1. Find all asymptotes of the graph of f(x).
f(x)= 1/1+e^3x

2. dy/dx= vdu/dx-udv/dx/v^2

3. Vertical asymptotes:
1+e^3x=0
3xIne=-1
X=-1/3
Horizontal asymptotes:
No horizontal asymptotes

Slant asymptotes:
None
Are the asymptotes I found correct?
Also I was wondering how can I get the first derivative of f(x) ?

Last edited by a moderator: Dec 9, 2016
2. Dec 9, 2016

### haruspex

How would you find horizontal asymptotes?
That step is wrong. Try it again. If you can't spot the error, try it in smaller steps.

3. Dec 9, 2016

### Staff: Mentor

Surely you don't mean $f(x) = \frac 1 1 + e^{3x}$, even though that's what you wrote.
As text, write this as f(x) = 1/(1 + e^(3x))

Also, if you intend to find the derivative, this is not a precalculus problem, so I'm moving it from the Precalc section to the Calculus & Beyond section.
Use parentheses!! This is NOT the quotient rule.
No, this is incorrect.
The most obvious way is to use the quotient rule. There's another way that might be simpler, that uses the chain rule.

4. Dec 9, 2016

### Starrrrr

I got it now , there are no vertical asymptotes.

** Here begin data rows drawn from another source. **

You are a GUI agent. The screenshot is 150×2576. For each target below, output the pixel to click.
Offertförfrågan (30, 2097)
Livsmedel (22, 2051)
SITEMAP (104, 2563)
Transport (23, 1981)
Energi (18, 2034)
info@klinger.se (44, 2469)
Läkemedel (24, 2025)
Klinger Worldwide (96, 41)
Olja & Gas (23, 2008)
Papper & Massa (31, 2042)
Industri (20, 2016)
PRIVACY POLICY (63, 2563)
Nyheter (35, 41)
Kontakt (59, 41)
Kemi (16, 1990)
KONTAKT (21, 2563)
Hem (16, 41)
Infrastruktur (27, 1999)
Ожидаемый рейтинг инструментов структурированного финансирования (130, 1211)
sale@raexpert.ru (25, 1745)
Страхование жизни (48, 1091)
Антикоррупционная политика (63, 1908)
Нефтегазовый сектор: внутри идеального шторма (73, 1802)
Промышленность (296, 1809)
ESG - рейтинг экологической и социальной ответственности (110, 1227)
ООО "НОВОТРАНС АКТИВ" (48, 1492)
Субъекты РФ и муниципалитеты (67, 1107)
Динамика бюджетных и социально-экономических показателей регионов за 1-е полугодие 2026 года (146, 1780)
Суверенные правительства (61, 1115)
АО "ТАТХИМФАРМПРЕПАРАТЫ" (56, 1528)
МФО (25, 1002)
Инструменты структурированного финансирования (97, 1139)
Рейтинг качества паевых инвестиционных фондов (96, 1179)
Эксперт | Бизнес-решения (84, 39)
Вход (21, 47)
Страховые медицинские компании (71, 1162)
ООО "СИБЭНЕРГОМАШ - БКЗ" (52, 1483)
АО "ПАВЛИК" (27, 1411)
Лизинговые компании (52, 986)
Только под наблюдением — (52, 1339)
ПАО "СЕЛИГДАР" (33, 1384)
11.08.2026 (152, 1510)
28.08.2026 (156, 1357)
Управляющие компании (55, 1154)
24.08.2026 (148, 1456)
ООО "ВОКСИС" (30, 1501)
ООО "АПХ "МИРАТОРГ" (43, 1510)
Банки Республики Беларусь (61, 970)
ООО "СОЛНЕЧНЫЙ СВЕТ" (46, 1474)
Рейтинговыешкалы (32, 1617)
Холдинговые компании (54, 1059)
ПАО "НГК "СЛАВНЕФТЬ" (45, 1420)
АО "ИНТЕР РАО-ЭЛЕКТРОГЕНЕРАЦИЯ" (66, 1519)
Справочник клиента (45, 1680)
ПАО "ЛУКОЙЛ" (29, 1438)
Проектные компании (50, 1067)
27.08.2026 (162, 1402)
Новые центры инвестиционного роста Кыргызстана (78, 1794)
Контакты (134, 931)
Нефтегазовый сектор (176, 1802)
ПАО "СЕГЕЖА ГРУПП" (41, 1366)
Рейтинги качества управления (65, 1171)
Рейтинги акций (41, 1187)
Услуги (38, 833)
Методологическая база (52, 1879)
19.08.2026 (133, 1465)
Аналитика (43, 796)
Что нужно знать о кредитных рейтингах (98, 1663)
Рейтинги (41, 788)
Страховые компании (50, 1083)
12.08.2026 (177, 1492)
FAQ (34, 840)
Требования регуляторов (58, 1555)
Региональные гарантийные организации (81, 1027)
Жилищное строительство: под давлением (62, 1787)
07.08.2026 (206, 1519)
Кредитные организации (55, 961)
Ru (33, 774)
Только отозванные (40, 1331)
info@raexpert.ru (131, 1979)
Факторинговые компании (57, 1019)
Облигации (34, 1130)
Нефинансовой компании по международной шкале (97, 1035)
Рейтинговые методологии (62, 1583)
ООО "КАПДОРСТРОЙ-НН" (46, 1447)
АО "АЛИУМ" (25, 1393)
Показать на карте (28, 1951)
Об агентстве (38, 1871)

Horizontal asymptotes as x tends to infinity 1/(1+e^(3x)) = 1and negative infinity is 0

5. Dec 9, 2016

### Starrrrr

And also I have to use the chain rule

6. Dec 9, 2016

### Buffu

No, it is incorrect.
We know that $\huge{\lim_{x \to \infty}} 1 + e^{3x} = \infty$ and $\lim_{x \to -\infty} 1 + e^{3x} = 0$, So the positive horizontal asymptote should be 0 and negative horizontal asymptote is 1.